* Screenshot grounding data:
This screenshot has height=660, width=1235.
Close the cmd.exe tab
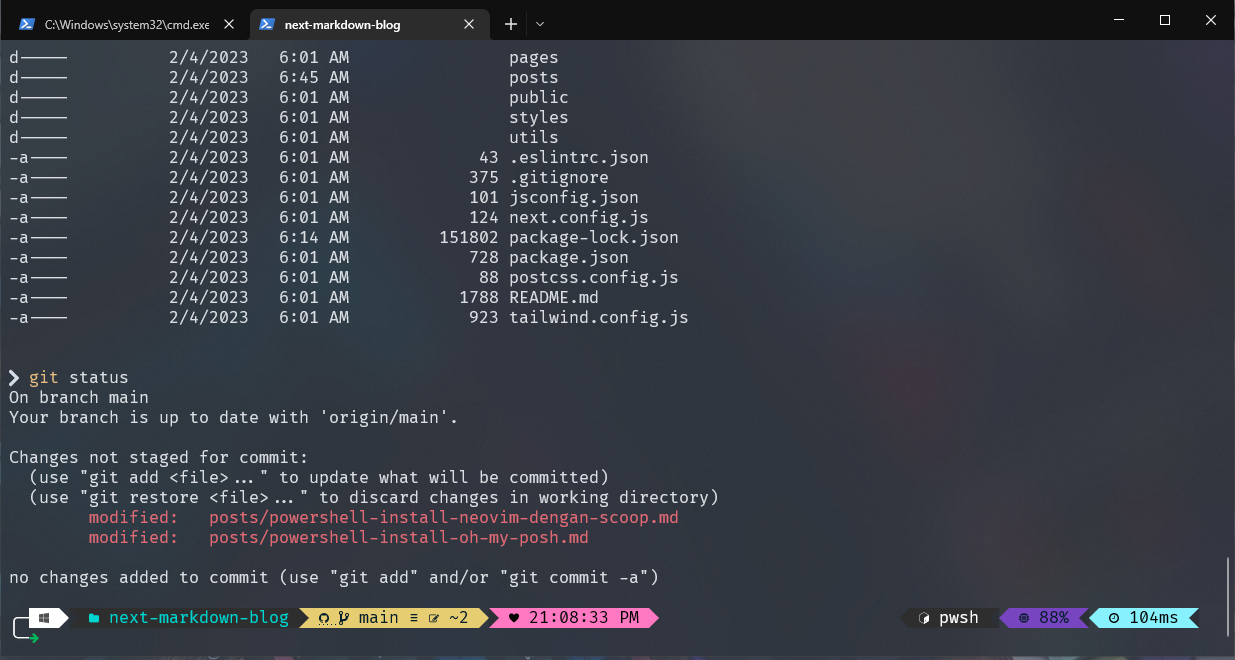coord(231,24)
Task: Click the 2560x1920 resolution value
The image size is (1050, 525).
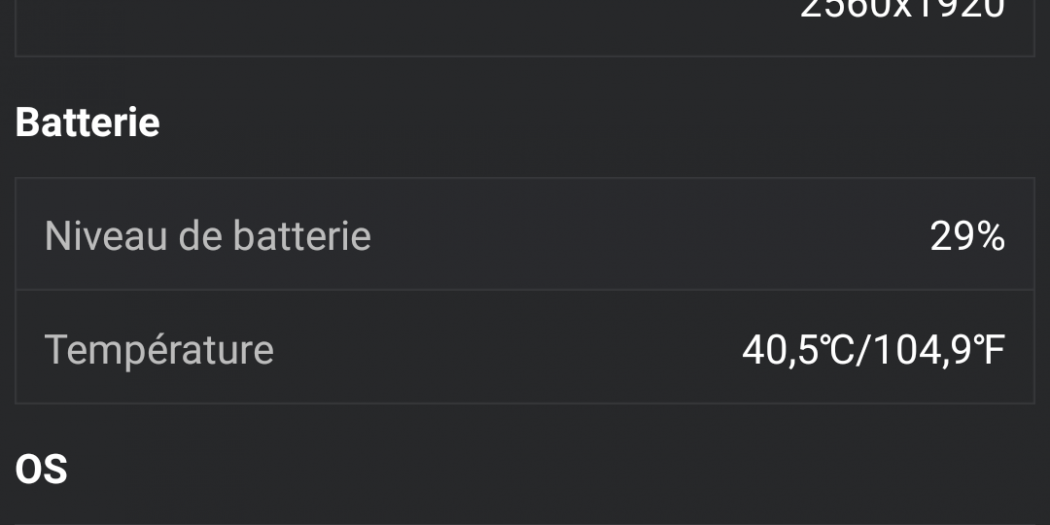Action: tap(903, 10)
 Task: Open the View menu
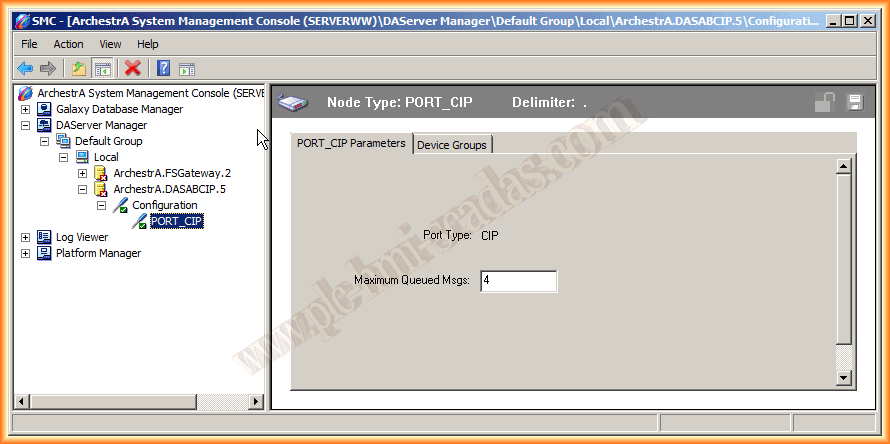tap(110, 44)
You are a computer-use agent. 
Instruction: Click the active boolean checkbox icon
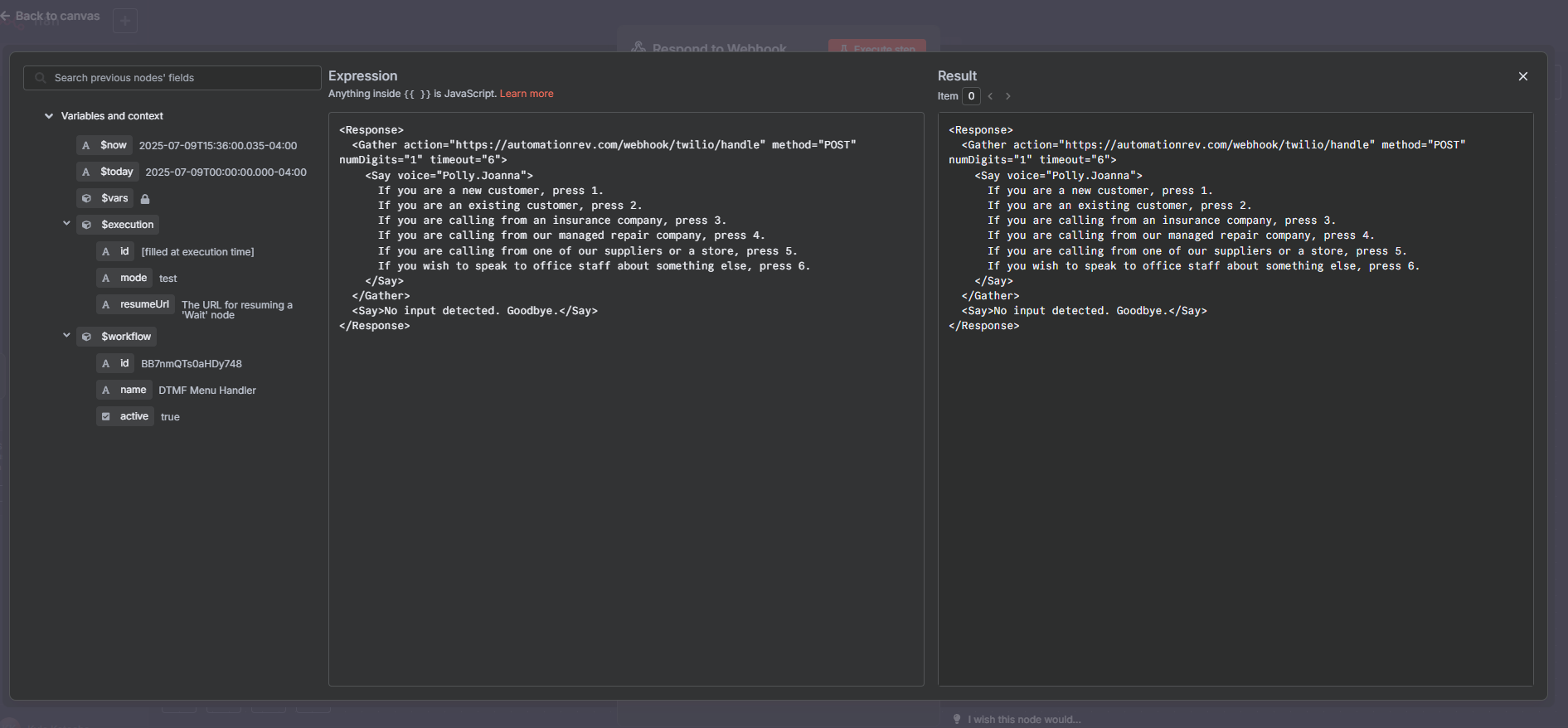(106, 416)

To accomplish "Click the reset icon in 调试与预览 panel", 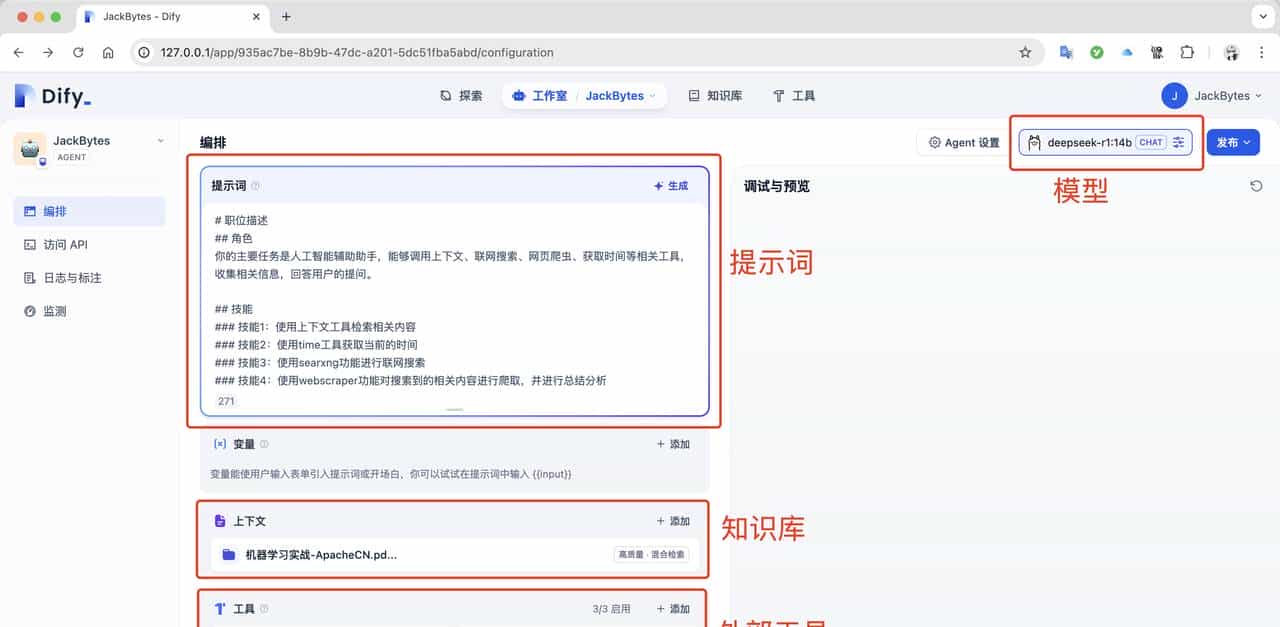I will (x=1258, y=185).
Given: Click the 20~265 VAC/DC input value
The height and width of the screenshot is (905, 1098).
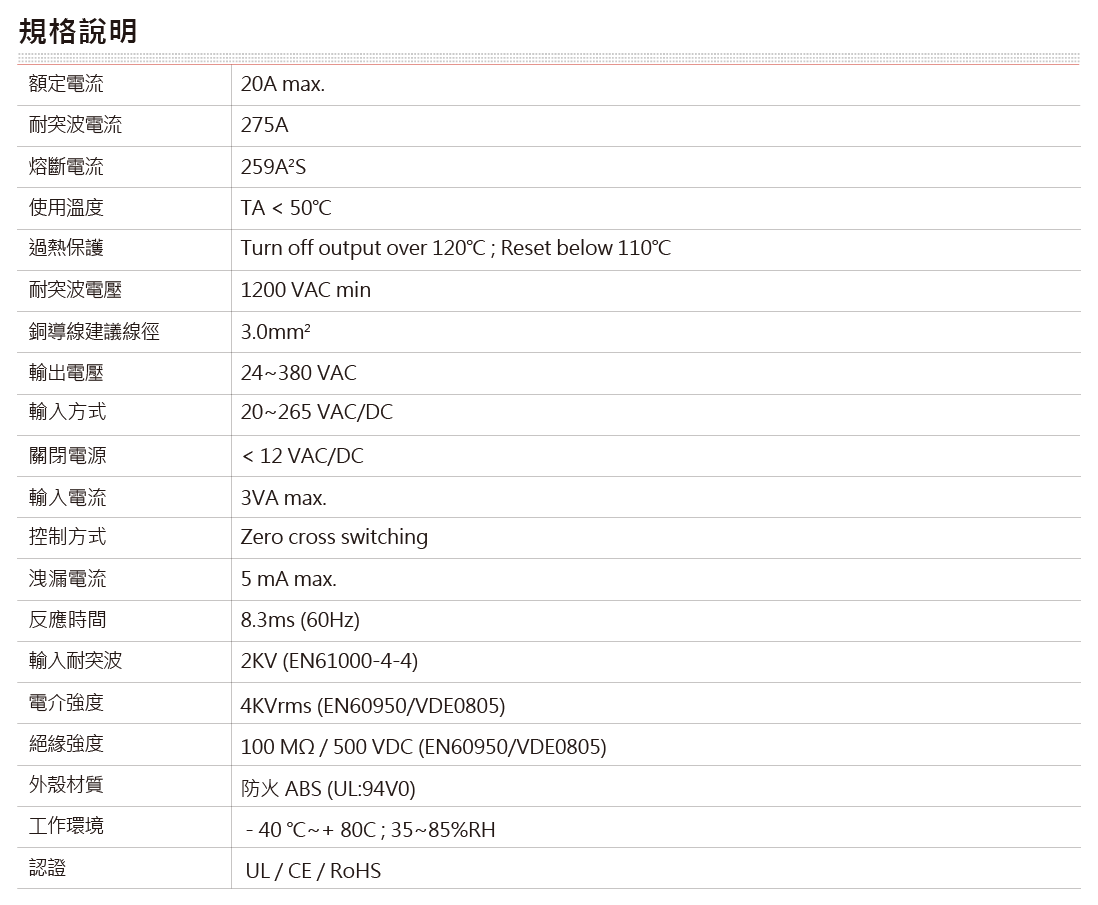Looking at the screenshot, I should [316, 413].
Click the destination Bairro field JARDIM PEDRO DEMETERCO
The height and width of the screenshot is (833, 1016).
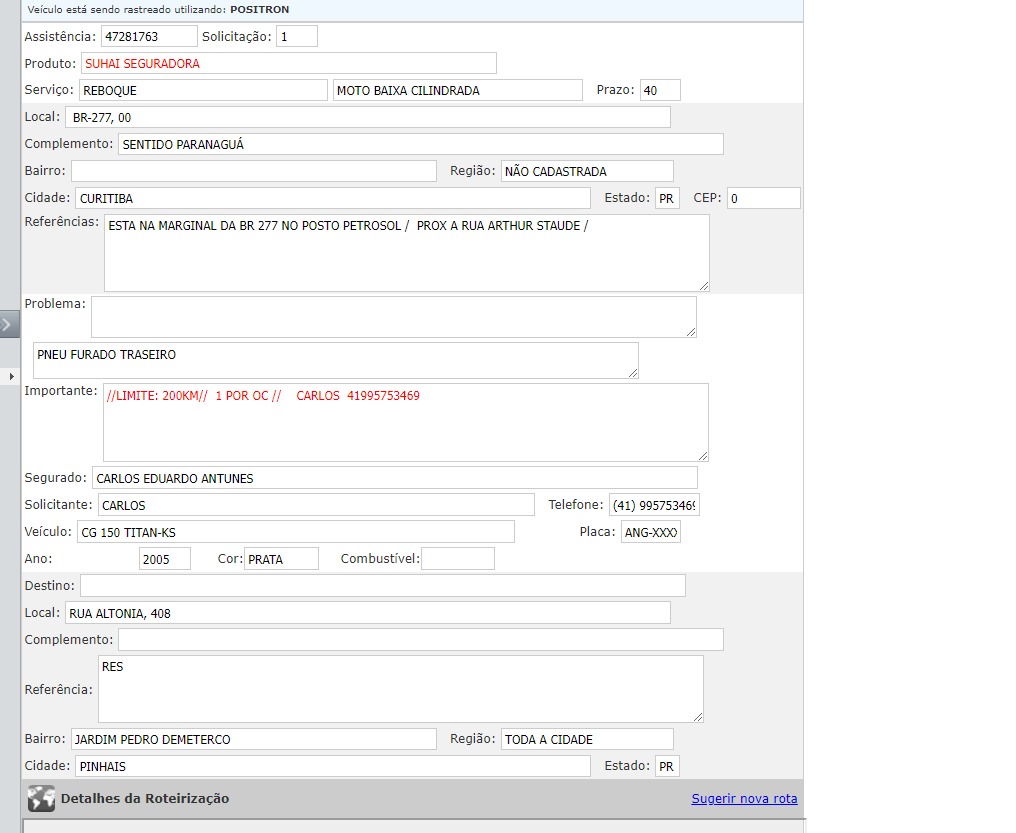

* WORK TO COMPLETE: Where does the word "value" appear in the records? Copy every line that holds it.

* EXERCISE ANSWER:
Task: Click the 2560x1920 resolution value
Given: Click the 20~265 VAC/DC input value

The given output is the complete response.